Seminar with Jorge Contreras
"The Genome Defense" – The Civil Rights Case Against Gene Patenting
Abstract
In 2013, the US Supreme Court held that naturally occurring genetic sequences may not be patented, instantly invalidating hundreds, if not thousands, of existing patents and opening the testing market for hereditary cancer and many other health conditions.
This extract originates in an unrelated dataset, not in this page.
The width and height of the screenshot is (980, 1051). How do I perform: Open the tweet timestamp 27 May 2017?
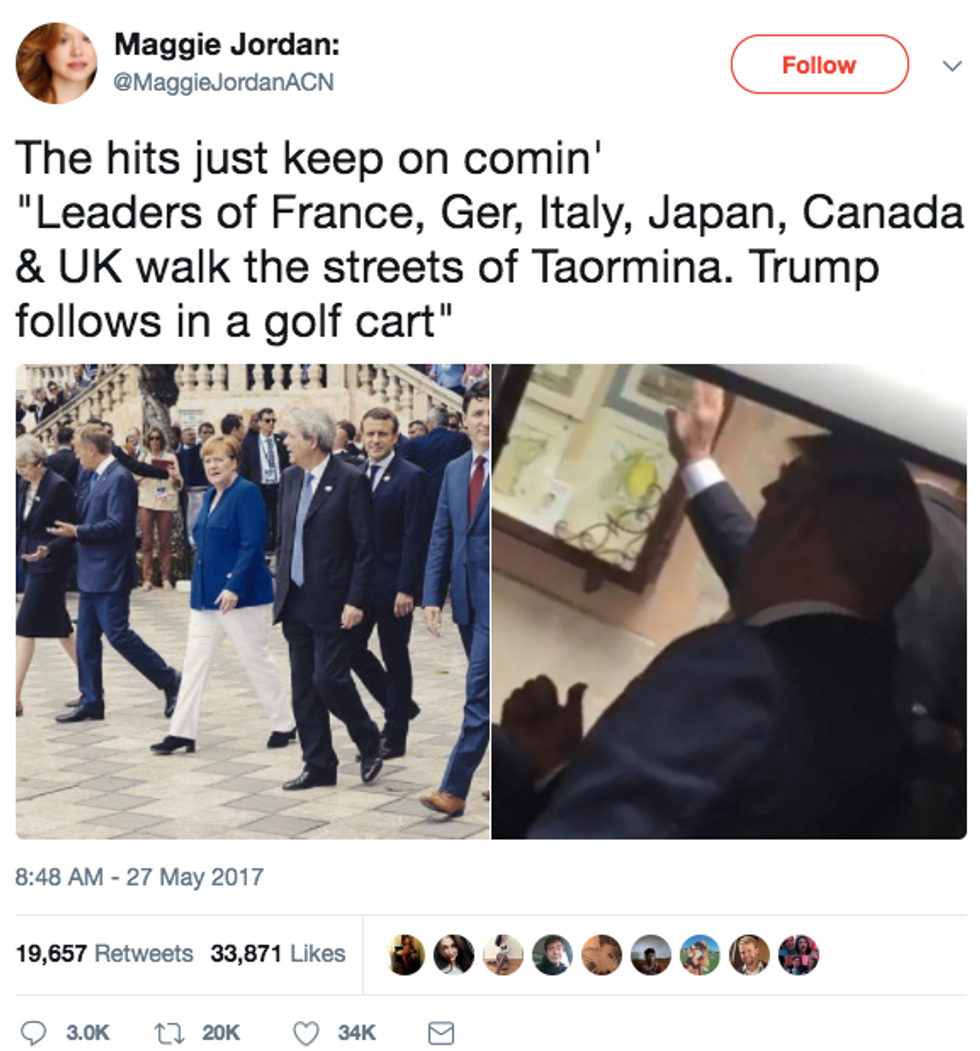pyautogui.click(x=139, y=877)
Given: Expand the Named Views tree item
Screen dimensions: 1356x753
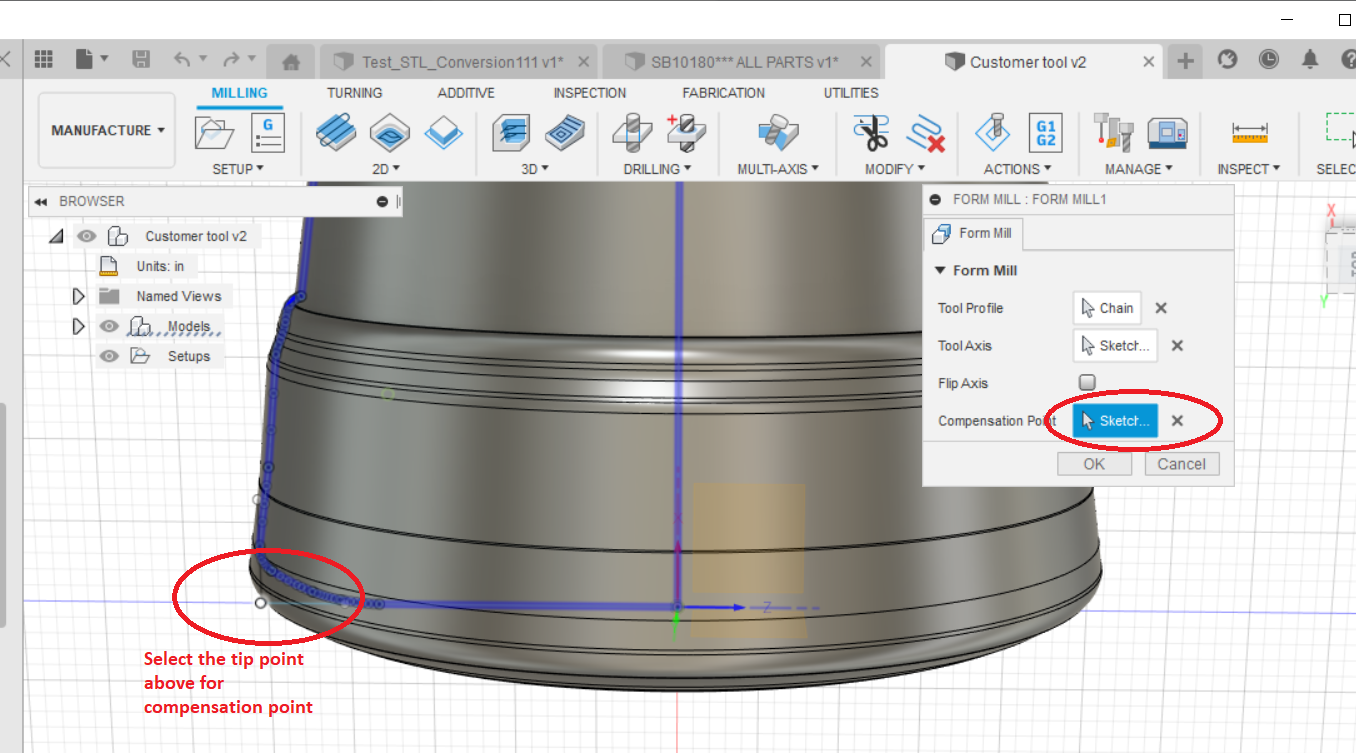Looking at the screenshot, I should [79, 296].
The case, Association for Molecular Pathology v. Myriad Genetics, was remarkable in many ways, not least because it was prosecuted on behalf of twenty plaintiffs -- researchers, professional associations, medical practitioners and individual patients -- by the American Civil Liberties Union and the Public Patent Foundation as a case centered on individual civil rights rather than a technical interpretation of the U.S. Patent Act. In The Genome Defense: Inside the Epic Legal Battle to Determine Who Owns Your DNA (Hachette/Algonquin, 2021), Professor Jorge Contreras brings this important case to life. Through nearly 100 interviews with attorneys, advocates, judges, patients and government officials, Contreras peels back the layers of this unique episode in American legal history and explains not only what happened, but why and how, and what its implications are for the future of medical science.
Registration
Please register no later than the 13 March 2023 at 10:00 using this registration form
Bio
Jorge Contreras is the James T. Jensen Endowed Professor for Transactional Law and Director of the Program on Intellectual Property and Technology Law at the University of Utah S.J. Quinney College of Law, with a secondary appointment in the Department of Human Genetics, University of Utah School of Medicine. During 2023 he is also serving as a visiting fellow at the London School of Economics and Political Science. Professor Contreras’s research focuses on intellectual property, technical standards, antitrust law and science policy. He is the editor or author of twelve books and more than 150 scholarly articles and book chapters. During his career he has served on the NIH Council of Councils and the National Advisory Council for Human Genome Research, and as Co-Chair of the National Conference of Lawyers and Scientists. He was one of the co-founders of the Open COVID Pledge, a framework for contributing intellectual property to the COVID-19 response and sits on the World Health Organization’s Advisory Council for the Covid Technology Access Pool (C-TAP). Professor Contreras’s recent book, The Genome Defense: Inside the Epic Legal Battle to Determine Who Owns Your DNA (NY: Algonquin, 2021), which has received praise from outlets from the New York Times and Wall St. Journal to Nature and STAT, describes the landmark civil rights litigation that ended gene patenting in America. He is a graduate of Harvard Law School (JD) and Rice University (BSEE, BA), and an elected member of the American Law Institute.